I have a table with about 13 million rows. Each row represents a measurement of a certain type for a particular project for a particular hour of a particular day.
I have a query that finds sums or averages of these values depending on the measurement type. It's very slow, like a few minutes.
We have certain reporting pages that utilize the results of this query, but it's not acceptable for the pages to take multiple minutes to load. My solution so far has been to cache the results of the query in what I'm calling a summary table.
The problem is that the nightly-run script that refreshes the summary table takes too long to run. I'm not even trying to refresh the whole summary table at once but it still takes too long. (By "too long" I mean errors are raised and the refresh job is not completed.)
I have a hunch that the challenges I'm facing are a result of going about things in the wrong way, and that the solution is maybe not to tweak a few things to shave off the query run time by 1% here and there but to approach the problem in a completely different way.
Any suggestions would be appreciated. I apologize if I'm not asking this question in a very good way; I'm not sure how to formulate it better. Happy to provide clarification or more details.
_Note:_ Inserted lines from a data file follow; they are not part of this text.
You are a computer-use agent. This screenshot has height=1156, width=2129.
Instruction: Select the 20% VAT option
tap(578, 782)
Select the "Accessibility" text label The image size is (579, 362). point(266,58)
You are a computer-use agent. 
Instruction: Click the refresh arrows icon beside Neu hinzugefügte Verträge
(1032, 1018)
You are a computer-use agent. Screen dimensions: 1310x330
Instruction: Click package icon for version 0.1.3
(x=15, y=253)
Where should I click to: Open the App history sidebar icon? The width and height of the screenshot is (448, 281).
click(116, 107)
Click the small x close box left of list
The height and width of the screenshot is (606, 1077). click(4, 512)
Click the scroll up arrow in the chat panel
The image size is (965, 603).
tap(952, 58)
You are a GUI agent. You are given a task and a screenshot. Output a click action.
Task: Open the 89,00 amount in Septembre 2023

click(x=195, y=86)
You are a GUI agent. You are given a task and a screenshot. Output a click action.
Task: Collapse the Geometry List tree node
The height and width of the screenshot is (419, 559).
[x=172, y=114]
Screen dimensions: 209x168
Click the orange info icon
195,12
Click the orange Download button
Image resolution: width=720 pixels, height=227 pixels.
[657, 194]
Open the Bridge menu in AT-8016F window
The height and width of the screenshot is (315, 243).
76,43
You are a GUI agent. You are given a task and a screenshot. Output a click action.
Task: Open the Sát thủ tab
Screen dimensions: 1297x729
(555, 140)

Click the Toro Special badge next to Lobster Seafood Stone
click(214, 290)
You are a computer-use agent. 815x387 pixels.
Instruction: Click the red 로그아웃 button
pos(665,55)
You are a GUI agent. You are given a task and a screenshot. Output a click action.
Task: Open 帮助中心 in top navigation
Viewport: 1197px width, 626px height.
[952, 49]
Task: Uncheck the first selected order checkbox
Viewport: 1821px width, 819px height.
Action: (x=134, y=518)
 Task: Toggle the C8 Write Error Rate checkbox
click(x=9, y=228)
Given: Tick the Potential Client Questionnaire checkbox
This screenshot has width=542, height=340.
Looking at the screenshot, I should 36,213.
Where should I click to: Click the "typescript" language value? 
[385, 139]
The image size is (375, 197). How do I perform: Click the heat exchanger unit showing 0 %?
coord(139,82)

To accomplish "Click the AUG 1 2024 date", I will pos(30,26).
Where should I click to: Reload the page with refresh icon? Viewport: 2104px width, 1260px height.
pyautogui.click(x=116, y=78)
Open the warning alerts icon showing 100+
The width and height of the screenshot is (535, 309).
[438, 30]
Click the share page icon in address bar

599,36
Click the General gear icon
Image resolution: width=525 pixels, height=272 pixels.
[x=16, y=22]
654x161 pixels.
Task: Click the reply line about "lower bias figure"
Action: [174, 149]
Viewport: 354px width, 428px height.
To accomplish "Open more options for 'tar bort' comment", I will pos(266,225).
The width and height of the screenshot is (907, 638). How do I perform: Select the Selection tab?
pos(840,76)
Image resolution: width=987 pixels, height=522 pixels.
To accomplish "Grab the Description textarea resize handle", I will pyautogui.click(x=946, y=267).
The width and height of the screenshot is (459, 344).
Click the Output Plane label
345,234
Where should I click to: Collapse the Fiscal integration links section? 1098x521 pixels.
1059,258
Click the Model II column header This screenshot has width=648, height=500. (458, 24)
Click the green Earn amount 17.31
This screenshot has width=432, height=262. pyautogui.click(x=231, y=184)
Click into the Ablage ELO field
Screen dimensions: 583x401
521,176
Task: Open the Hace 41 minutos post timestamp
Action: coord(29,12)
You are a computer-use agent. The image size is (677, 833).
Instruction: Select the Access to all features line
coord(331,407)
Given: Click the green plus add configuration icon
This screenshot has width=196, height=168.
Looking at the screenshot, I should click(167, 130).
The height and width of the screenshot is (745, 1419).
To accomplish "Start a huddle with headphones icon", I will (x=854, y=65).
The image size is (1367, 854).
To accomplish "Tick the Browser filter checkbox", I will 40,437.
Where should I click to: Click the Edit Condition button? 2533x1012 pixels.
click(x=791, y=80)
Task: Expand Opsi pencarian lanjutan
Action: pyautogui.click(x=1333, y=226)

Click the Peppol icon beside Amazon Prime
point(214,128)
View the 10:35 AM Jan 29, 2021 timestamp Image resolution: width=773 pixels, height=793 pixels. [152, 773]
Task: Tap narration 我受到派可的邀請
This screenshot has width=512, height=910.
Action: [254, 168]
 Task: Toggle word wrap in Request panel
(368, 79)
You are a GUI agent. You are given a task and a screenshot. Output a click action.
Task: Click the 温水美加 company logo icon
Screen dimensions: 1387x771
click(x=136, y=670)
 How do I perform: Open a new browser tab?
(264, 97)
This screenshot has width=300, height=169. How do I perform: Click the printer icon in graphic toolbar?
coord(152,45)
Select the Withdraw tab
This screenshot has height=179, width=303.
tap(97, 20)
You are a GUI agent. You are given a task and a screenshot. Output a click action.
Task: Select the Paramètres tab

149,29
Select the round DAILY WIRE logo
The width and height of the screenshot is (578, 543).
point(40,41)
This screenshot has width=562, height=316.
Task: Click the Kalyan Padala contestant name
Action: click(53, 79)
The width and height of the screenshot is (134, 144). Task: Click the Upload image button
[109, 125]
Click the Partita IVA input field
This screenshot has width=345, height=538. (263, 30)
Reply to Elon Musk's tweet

Here's a simplified version of the query that takes forever to run. (Even this simplified version takes quite a long time.)
select date(calc_dt),
project_id,
calculation_type_cd,
sum(result)
from calc_calculation_results
group by date(calc_dt),
project_id,
calculation_type_cd
The nightly job is basically a SELECT INTO
that takes the results of this query and puts them into my summary table. The result
column is the value we're interested in for the purpose of the reports.